Day 3: Data Wrangling with dplyr

Getting Started

Here is the recording of today’s lesson. (This is only accessible within the NCSSM organization.) You can also follow along with the code below.

Today we will:

Learn the 5 key verbs of dplyr
Create pipelines with the pipe operator %>%
Reorganize untidy data with tidyr
Join data tables

You’ll need to install the nycflights13 package for later in the lesson.

Notes on Good Coding Practice

Comment your code: Use a # to leave comments in your code. Whether you call it a hash, hashtag, pound sign, number symbol, or octothorp, anything you write in your code after this useful symbol will not run. Comment to explain the purpose of key lines of code; it’ll help out anyone else reading your code, including yourself revisiting that code in 6 months. For example:

may_air <- airquality %>%
  filter(Month == 5) # only keep rows for May

Use readable, consistent formatting: Writing all your code on one line, crunching code together with no spaces, and naming objects x or y makes your code hard to read and interpret. Make your code readable, make your object names descriptive, and keep your formatting consistent. Take a look at this style guide for a readable example.

......

* EXERCISE DIRECTIONS *
Could you turn the paragraph that begins "Comment your code" in the dplyr lesson page above into a short bulleted list that keeps its main facts?

Saved entries:
......

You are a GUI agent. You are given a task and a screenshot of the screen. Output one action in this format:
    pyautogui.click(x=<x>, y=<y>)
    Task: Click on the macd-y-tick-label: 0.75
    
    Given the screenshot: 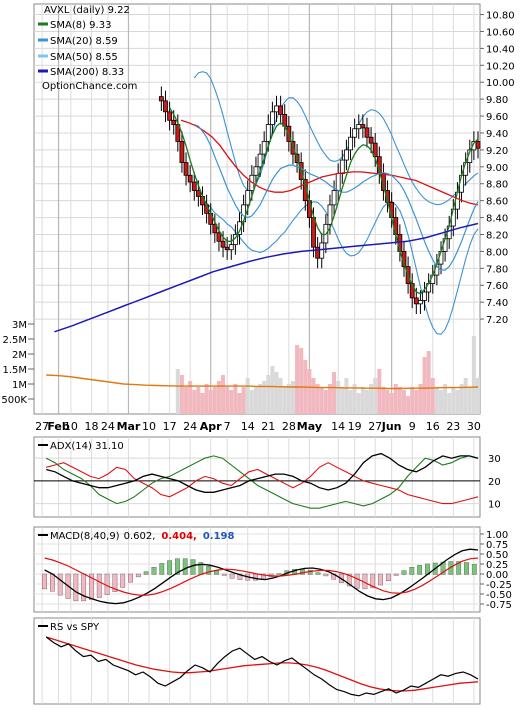 What is the action you would take?
    pyautogui.click(x=497, y=546)
    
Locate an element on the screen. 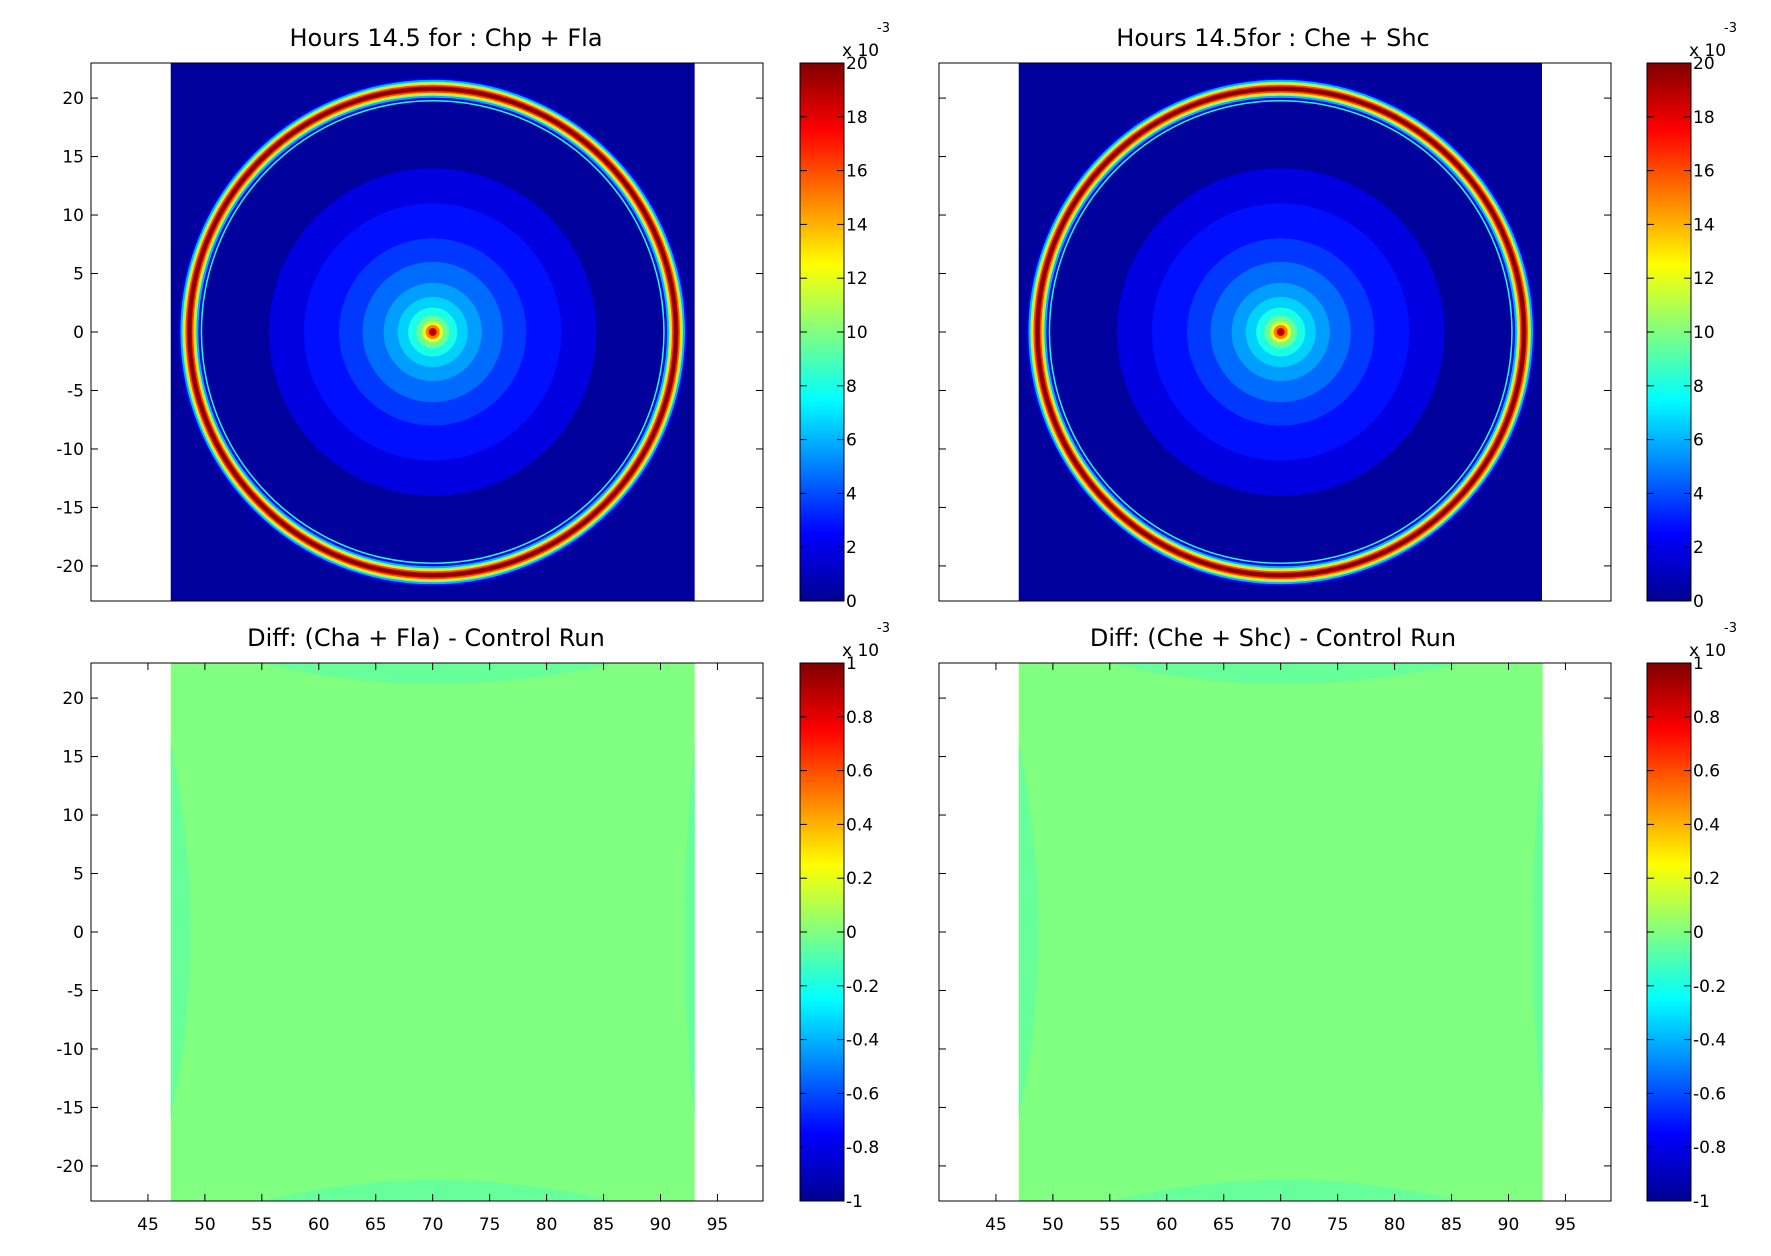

......

* ANSWER BOX *
- Use a # to leave comments in code.
- Nothing written after the # will run, whatever the symbol is called.
- Add comments that explain the purpose of key lines.
- Comments help anyone who reads the code, including you when you return to it in 6 months.